Figure 6 presents the variation in battery terminal voltage of the Li-ion battery under different mechanical load torque conditions during speed ramp tests. The results reveal a distinct correlation between load torque and voltage behavior, providing critical insight into the battery’s dynamic response under varying operating conditions. At lower torque levels, such as 1 and 2 N·m (Figure 6a,b), the terminal voltage remains relatively stable across the full speed range, with only minor fluctuations during acceleration phases. This stability reflects lower current demands and reduced internal losses within the battery under light loading conditions.
As the torque demand increases, the voltage profile begins to exhibit more pronounced and sustained drops. In Figure 6c,d, corresponding to 2.5 and 3 N·m, transient voltage dips become apparent during acceleration intervals, indicating elevated current draw due to the increased mechanical load. The most significant effects are observed at the highest torque levels of 3.5 and 4 N·m (Figure 6e,f), where the terminal voltage declines below 62 V during high-speed operation. These voltage reductions are not only deeper but also more sustained, pointing to the increased electrical stress placed on the battery. This behavior is primarily attributed to the internal resistance of the battery and its interaction with the peak current demands during rapid speed changes.

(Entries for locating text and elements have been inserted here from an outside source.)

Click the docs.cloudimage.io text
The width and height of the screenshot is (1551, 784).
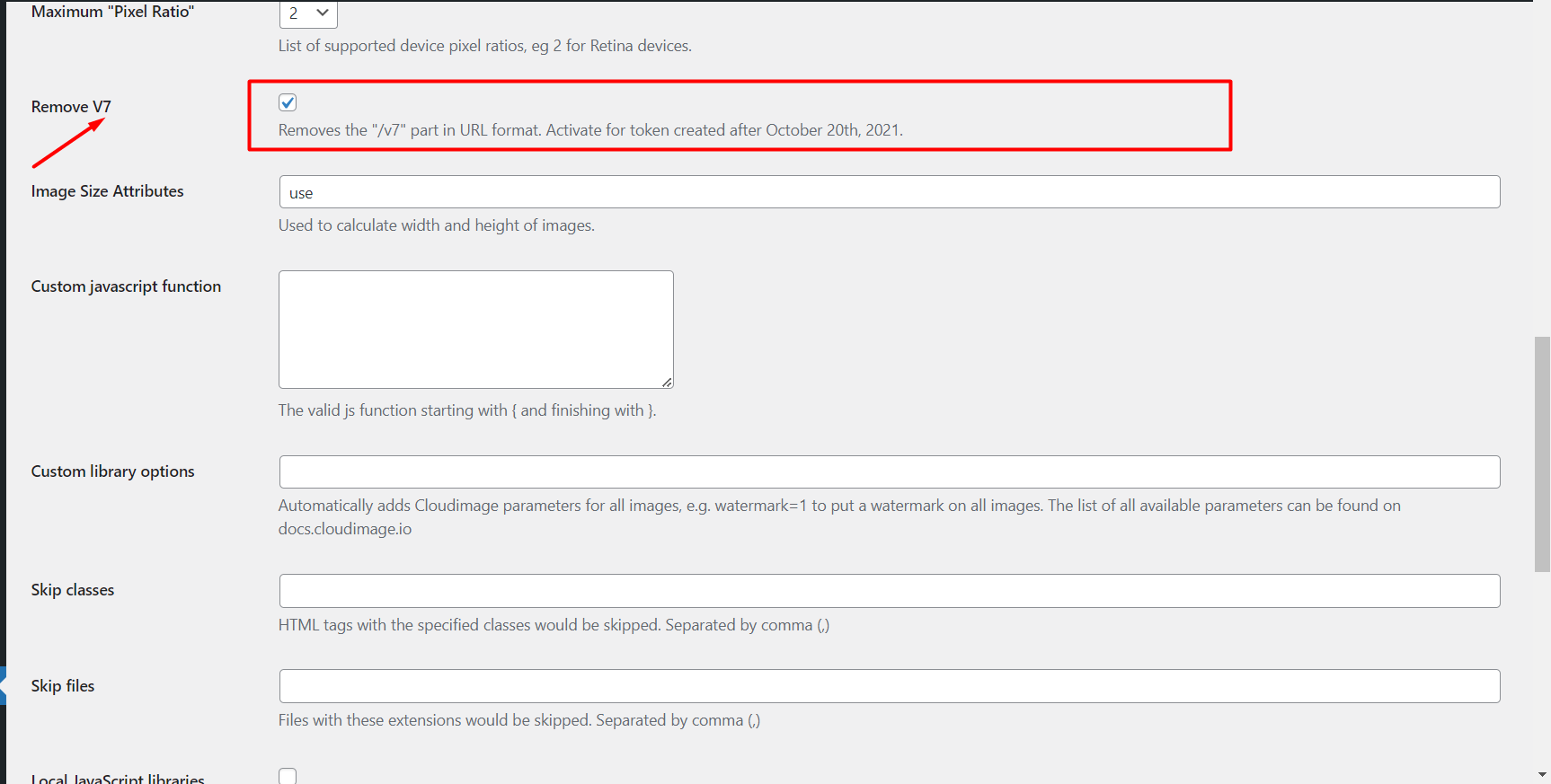click(345, 529)
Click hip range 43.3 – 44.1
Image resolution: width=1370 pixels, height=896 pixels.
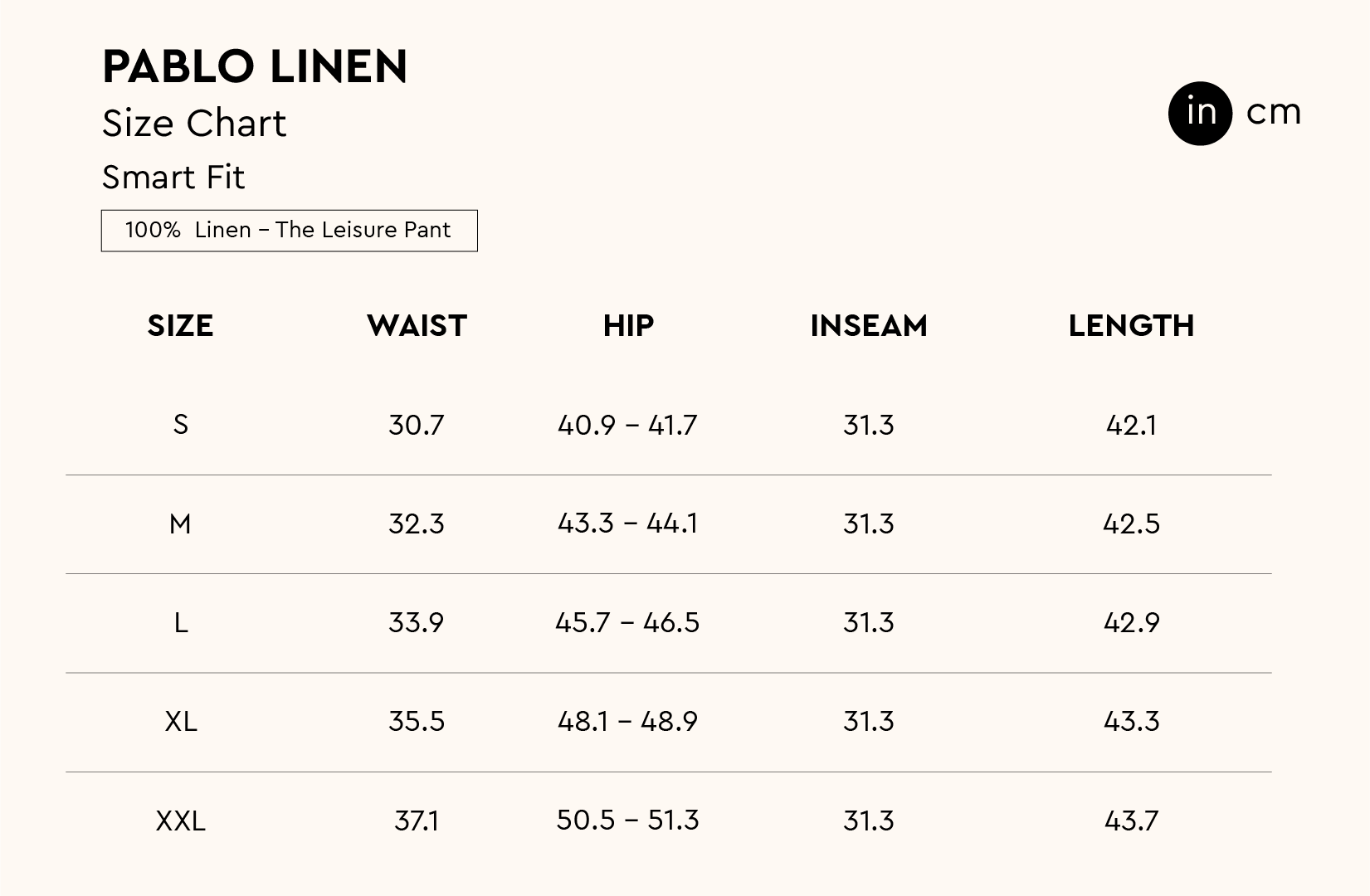(627, 523)
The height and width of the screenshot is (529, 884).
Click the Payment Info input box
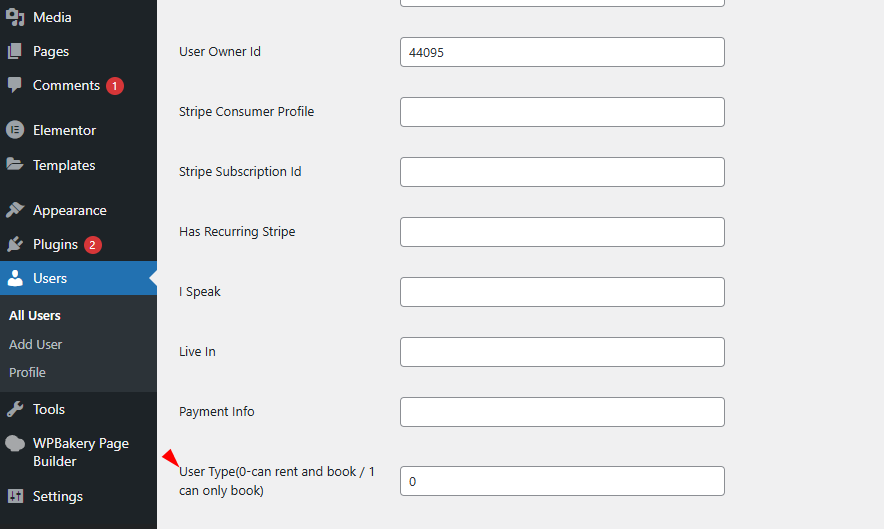(562, 412)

The results underscore the importance of incorporating battery dynamics into system-level modeling and design. The observed sensitivity of voltage behavior to mechanical load conditions highlights potential limitations in high-demand scenarios and the need for effective energy management strategies. Such considerations are essential in BLDC motor drive applications, particularly where performance, efficiency, and reliability must be maintained under varying load conditions.
Figure 7 illustrates the variation in battery current drawn by the BLDC motor under variable speed conditions and fixed mechanical load torques ranging from 1 to 4 N·m. The results clearly demonstrate that battery current increases with both the applied torque and motor speed, highlighting the dynamic electrical demand placed on the power supply during different loading scenarios.
At lower torque levels (Figure 7a,b), the current profiles exhibit a gradual increase in magnitude as the speed ramps up, with only minor fluctuations. This behavior reflects stable operation with low energy consumption and minimal stress on the power supply. As the torque increases (Figure 7c–e), the current traces reveal a noticeable elevation in both average current and peak values, particularly during acceleration phases. The transient oscillations observed are indicative of the motor’s effort to overcome higher mechanical resistance and maintain speed tracking.
At the highest load torque of 4 N·m (Figure 7f), the battery current peaks at approximately 15 A, indicating the system’s maximum electrical load during the test sequence. The sharper current spikes and increased variability further suggest that the drive system is operating near its performance boundaries under this condition. These observations underscore the significant influence of mechanical load on current demand, which directly impacts system efficiency, battery heating, and overall energy management.
Overall, the results from Figure 7 reinforce the need for careful coordination between torque–speed profiles and power delivery capabilities. Effective control and thermal management strategies become increasingly critical at higher loads to ensure system reliability, protect battery health, and optimize energy utilization in BLDC motor drive systems.
Figure 8 presents the electrical input power characteristics of the BLDC motor during variable-speed operation under fixed mechanical load torque conditions. The input power was computed using real-time measurements of terminal voltage and current of the Li-ion battery, obtained via the Kelly controller’s RS232 interface and processed through a Python-based acquisition system. This analysis enables a comprehensive evaluation of the system’s energy demand in response to varying torque and speed levels.
At a low load torque of 1 N·m (Figure 8a), the electrical input power increases gradually with speed, remaining below 650 W throughout the operating range. This relatively modest power consumption reflects reduced current draw and low mechanical resistance, leading to efficient motor operation. As the torque increases to 2 N·m and 2.5 N·m (Figure 8b,c), the power demand rises more steeply, with peak values nearing 780 W. This trend is consistent with increased electrical loading needed to sustain the desired speed under greater mechanical resistance.
At higher torque levels of 3 N·m, 3.5 N·m, and 4 N·m (Figure 8d–f), the input power exceeds 850 W during the higher-speed segments, revealing a significant escalation in energy consumption. These operating points represent more strenuous loading conditions, where both the current demand and the back EMF effects increase, thereby amplifying the required input power. Minor fluctuations in the power signal are particularly evident during acceleration phases and are attributed to transient current surges as the motor responds to changes in speed and load.
The results confirm a strong nonlinear dependency of electrical input power on both mechanical torque and speed. As the torque increases, the electrical efficiency of the system tends to decline due to elevated current demand and associated internal losses. These findings highlight the importance of integrating power analysis into motor control and energy management strategies, particularly for applications where sustained operation at high torque and speed is required. The power trends presented in Figure 8 provide a critical foundation for assessing the overall performance and efficiency of BLDC motor drive systems under realistic operational constraints.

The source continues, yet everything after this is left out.